August 12th, 2008 | 6 Comments | Posted in digital, humour

So you thought that the net was all-inclusive. Was meant to empower everyone. And you were rid of anything and everything that divides people in real life.

Tch Tch. Come now. Let’s not be naïve.

Here is a list of things that might make one an online outcast (no offence)

  1. If you don’t have a gmail ID

What’s your gmail? Oh what? No mail? You’re on yahoo. Err.. (almost asked why) okay.

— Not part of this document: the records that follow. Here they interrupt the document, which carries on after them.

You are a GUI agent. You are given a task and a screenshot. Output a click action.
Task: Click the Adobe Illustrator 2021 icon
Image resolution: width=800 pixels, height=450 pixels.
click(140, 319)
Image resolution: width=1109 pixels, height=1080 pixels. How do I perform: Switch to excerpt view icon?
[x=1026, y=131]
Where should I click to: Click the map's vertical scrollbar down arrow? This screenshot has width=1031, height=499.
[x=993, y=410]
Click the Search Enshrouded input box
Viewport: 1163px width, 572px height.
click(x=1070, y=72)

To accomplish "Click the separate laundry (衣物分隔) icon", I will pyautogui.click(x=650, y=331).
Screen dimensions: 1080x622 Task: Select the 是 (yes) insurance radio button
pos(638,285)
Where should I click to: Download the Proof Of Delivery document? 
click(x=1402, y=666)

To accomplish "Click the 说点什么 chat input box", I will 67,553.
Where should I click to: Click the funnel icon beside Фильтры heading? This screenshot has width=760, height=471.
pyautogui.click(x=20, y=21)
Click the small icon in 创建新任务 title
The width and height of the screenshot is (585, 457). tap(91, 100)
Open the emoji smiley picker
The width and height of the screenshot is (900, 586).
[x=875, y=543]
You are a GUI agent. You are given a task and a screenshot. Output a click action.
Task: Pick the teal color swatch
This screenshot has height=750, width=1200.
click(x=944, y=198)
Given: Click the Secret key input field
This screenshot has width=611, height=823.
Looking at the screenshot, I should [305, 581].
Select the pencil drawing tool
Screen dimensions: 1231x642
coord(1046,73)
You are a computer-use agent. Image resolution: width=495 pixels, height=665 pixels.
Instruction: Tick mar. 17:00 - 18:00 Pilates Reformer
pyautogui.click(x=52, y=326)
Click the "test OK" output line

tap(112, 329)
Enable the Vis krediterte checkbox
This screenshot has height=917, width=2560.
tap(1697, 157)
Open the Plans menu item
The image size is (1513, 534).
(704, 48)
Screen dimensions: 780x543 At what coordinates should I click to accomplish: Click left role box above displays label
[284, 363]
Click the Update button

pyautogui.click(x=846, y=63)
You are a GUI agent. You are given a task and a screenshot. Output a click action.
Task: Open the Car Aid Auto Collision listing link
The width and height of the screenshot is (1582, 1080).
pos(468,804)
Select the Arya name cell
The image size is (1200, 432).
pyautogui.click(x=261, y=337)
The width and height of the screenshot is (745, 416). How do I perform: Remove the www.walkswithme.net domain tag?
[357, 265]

  1. If you’re not on any social networking site

What’s your facebook? Err… I’m not on facebook. Isn’t that a waste of time? :O

Recently a long lost NRI brother got in touch and was shocked to see me on facebook. Cuz after all, wasn’t facebook for ‘cool’ people he said. ouch.

  1. If you don’t use firefox

  1. If you still use yahoo messenger

Gawd! Didn’t those cute little yellow smileys die a horrible death after gtalk was born?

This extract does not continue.